§ PROMPT:
Count the lines in the items below that contain the word "tool", with case counting, and give only the number.
[SUPPLIED MATERIAL start]
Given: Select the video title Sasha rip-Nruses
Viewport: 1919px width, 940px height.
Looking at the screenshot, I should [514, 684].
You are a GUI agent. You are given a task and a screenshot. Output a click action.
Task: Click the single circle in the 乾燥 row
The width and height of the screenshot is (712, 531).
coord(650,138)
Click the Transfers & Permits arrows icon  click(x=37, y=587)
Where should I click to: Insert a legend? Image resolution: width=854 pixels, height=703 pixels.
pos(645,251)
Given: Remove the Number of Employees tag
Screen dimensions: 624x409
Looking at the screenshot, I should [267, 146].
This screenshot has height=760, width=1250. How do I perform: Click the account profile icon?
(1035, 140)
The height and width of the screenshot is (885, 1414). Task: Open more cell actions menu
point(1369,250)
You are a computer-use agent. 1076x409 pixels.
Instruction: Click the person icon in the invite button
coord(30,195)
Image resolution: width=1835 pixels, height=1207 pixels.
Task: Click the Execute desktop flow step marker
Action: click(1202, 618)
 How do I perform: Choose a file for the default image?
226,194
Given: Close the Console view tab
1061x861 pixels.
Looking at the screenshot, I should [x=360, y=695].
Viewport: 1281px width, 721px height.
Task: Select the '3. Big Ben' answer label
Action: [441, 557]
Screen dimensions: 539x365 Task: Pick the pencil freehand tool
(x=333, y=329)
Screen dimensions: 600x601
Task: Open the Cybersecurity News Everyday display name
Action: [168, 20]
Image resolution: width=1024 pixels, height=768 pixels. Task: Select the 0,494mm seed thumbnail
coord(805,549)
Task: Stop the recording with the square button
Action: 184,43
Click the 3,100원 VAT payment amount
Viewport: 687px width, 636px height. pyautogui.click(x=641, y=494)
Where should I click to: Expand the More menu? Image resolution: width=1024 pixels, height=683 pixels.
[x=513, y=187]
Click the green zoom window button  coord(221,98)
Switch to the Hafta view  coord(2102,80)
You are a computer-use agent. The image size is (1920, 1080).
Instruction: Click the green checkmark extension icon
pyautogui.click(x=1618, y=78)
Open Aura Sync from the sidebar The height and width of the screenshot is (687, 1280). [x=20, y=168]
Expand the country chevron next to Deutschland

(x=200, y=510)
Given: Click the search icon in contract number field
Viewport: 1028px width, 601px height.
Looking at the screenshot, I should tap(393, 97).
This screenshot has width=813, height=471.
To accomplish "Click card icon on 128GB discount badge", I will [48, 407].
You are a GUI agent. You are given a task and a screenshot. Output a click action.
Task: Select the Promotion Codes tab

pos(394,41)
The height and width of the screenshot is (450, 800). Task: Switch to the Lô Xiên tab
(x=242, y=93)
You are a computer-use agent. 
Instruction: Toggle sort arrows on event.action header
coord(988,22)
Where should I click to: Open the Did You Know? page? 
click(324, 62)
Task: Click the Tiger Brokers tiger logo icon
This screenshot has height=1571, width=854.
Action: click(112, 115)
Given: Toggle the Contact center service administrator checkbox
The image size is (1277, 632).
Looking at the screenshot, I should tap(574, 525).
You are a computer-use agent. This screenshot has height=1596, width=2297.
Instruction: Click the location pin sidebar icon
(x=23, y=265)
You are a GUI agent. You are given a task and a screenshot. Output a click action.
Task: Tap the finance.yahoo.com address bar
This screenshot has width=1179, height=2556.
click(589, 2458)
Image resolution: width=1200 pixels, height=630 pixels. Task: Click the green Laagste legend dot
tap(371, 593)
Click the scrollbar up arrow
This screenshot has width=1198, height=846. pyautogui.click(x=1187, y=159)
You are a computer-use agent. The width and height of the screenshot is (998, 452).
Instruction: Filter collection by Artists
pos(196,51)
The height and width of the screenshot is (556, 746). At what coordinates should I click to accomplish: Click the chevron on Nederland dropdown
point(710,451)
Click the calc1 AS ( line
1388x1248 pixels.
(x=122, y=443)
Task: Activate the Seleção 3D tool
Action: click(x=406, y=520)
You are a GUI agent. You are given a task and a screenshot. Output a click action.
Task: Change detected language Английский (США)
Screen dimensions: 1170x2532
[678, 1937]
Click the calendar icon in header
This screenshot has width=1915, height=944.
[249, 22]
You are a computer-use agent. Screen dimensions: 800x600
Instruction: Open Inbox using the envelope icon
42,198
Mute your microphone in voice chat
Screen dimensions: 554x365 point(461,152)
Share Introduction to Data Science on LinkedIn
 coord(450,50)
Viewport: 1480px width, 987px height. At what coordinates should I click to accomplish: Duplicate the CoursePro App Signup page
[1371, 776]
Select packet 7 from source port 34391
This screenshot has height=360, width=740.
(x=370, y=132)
[SUPPLIED MATERIAL end]
§ REPLY TO THE EXERCISE:
2